As for Bairstow, this was simply the continuation of an extraordinary run in 2022, which began with his Test career hanging by a thread, and written off by plenty, and now sees him as one of the most in-form, explosive batters on the planet. In a three-year span, from the start of 2019 to the end of 2021, Bairstow averaged 21.32 in 19 Tests, and failed to pass 60. He has four hundreds this year – only seven England batters have made more in a calendar year – and it’s only June. England have seven Tests left this year – one against India, and three each against South Africa and Pakistan. Bairstow’s already special year could turn into something truly historic.

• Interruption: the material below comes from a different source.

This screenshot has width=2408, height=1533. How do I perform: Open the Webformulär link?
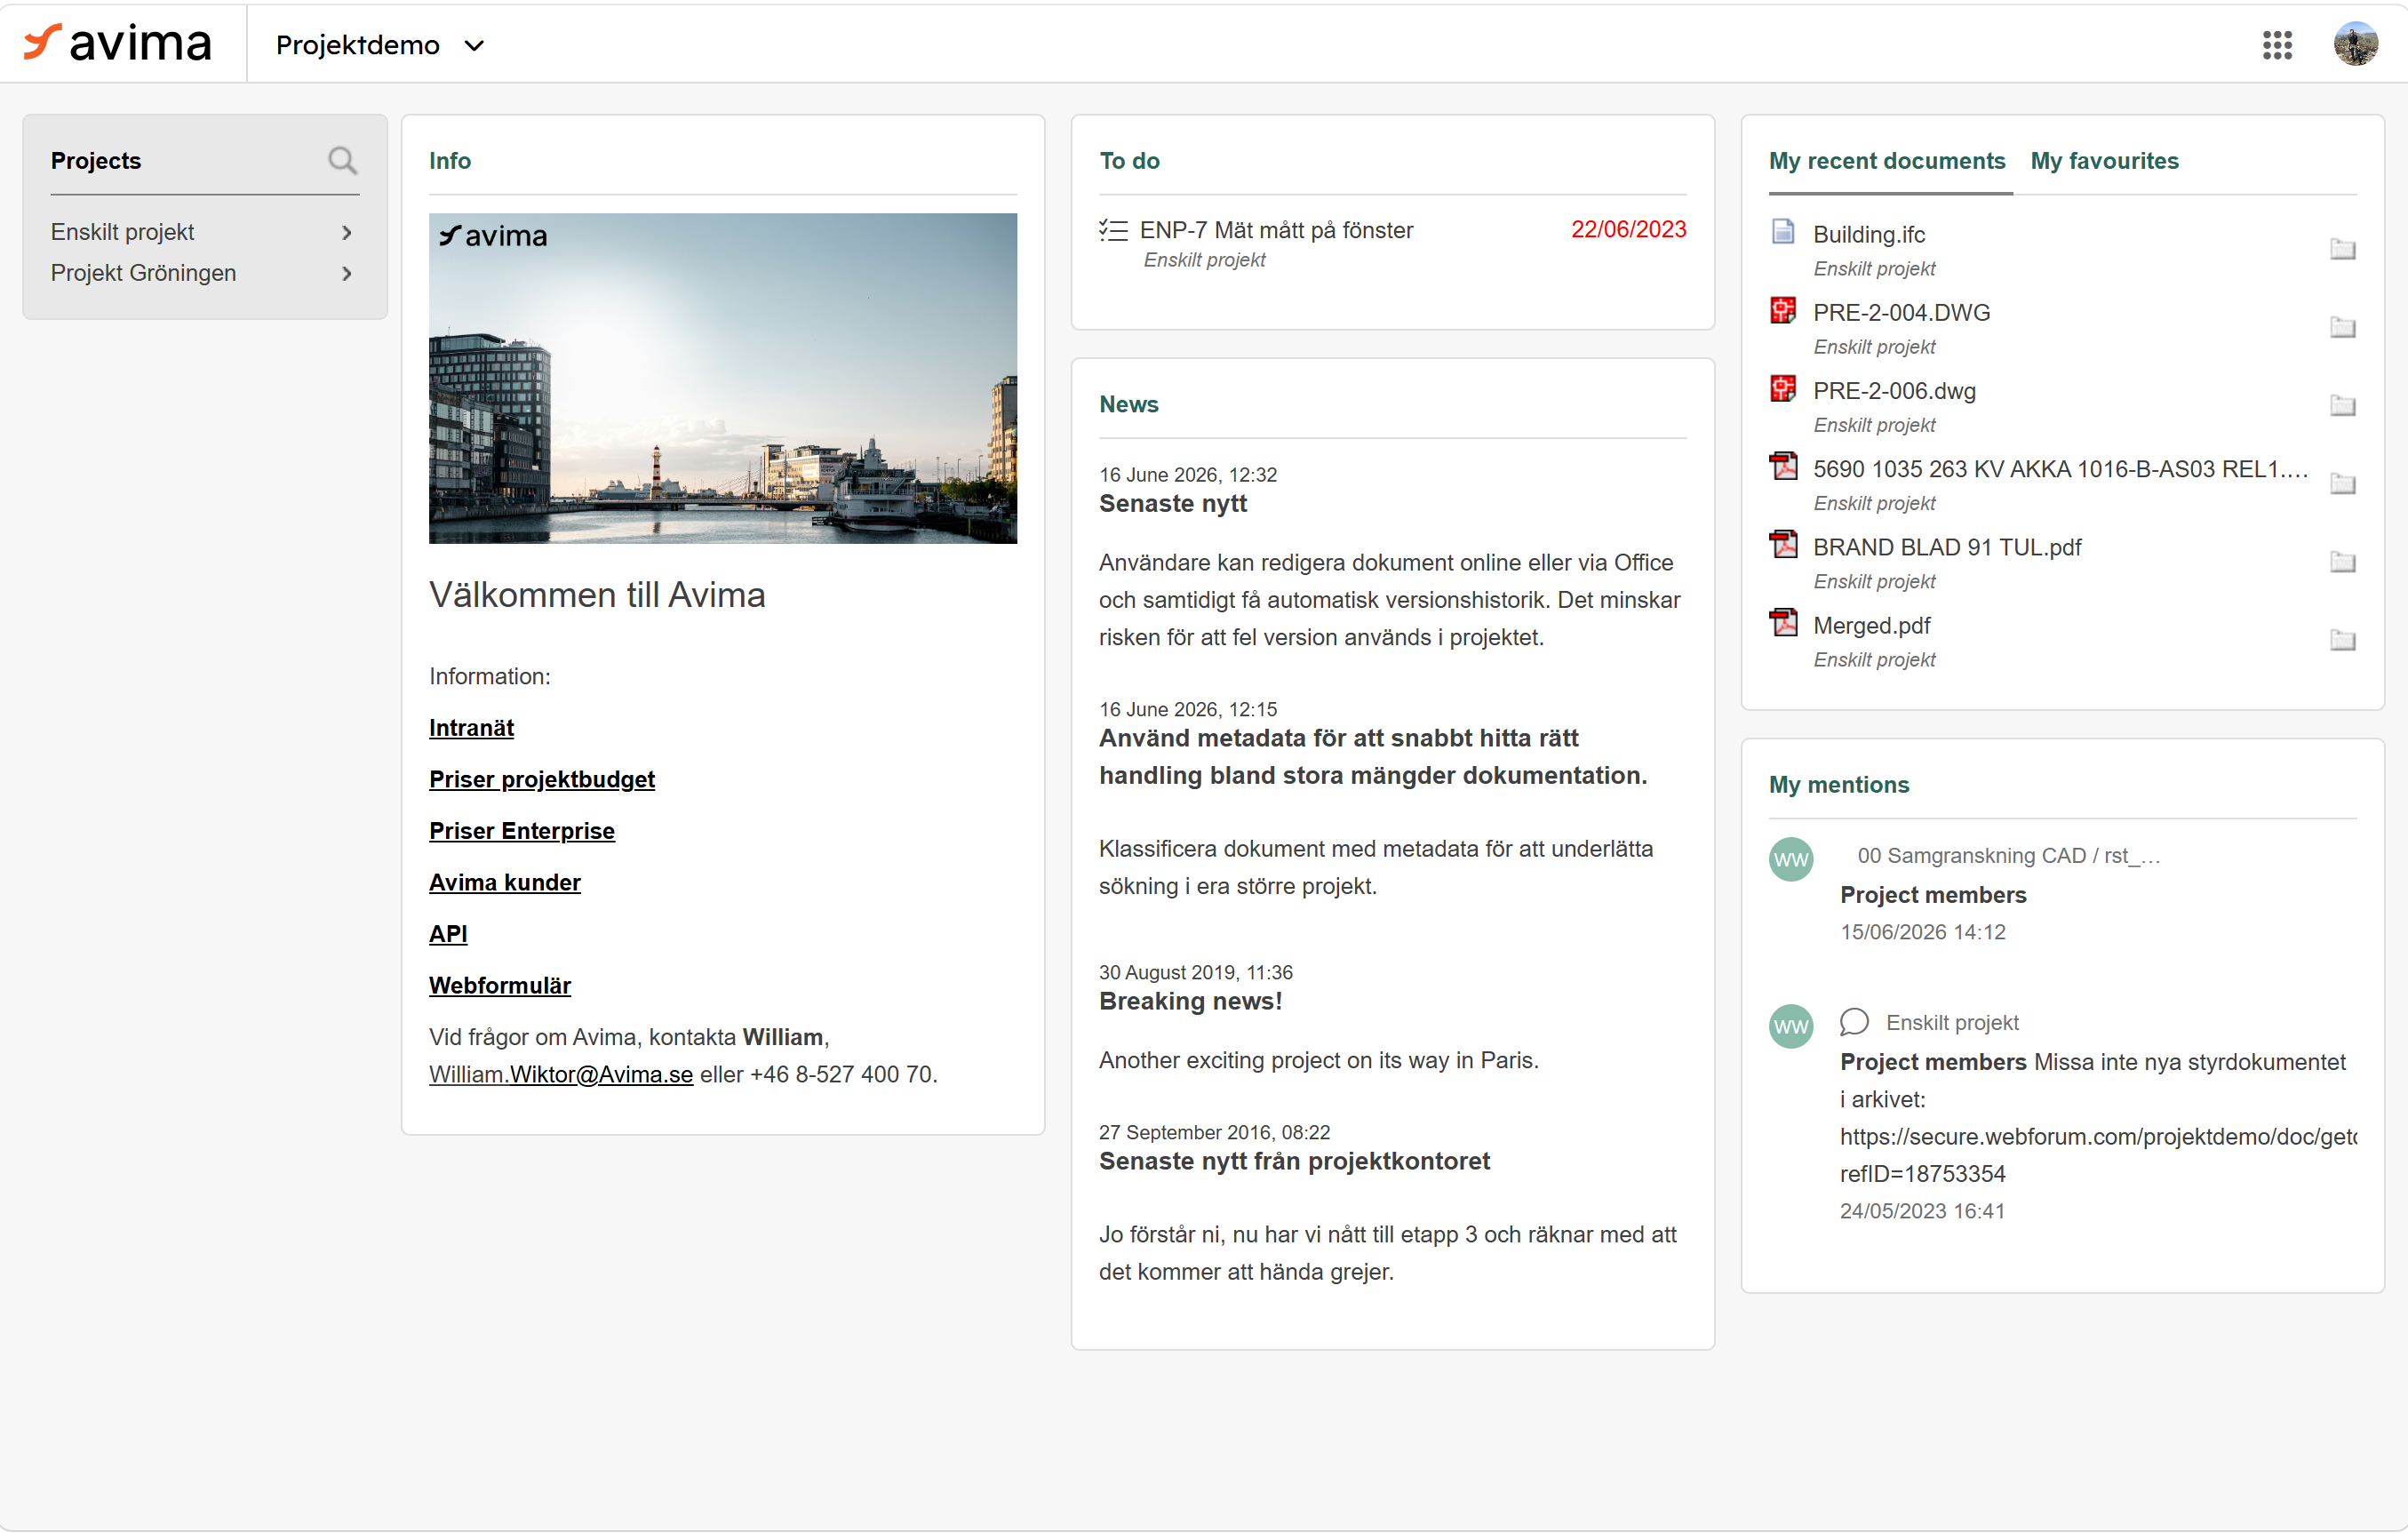point(500,985)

Not that he hasn’t come close to breaking a few records already. Although his hundred today wasn’t quite as blistering as his century at Trent Bridge, coming off a paltry 95 balls as opposed to last week’s 77, by hitting consecutive Test hundreds off fewer than 100 balls, he joined an exclusive club populated by the game’s most explosive players, with Shahid Afridi and Brendon McCullum the other two batters with two better-than-a-run-a-ball tons in succession. As for England, Bairstow joined Ian Botham as the only two players with multiple hundreds brought up off double-digit deliveries.
Bairstow’s 2022 has been made all the more impressive with England’s top order continuing to struggle. His four centuries have seen him come in with England 36-4, 48-4, 56-3 (which became 96-4) and 17-3 (which became 21-4 and 55-6). He has become England’s crisis man and tempo-setter all in one.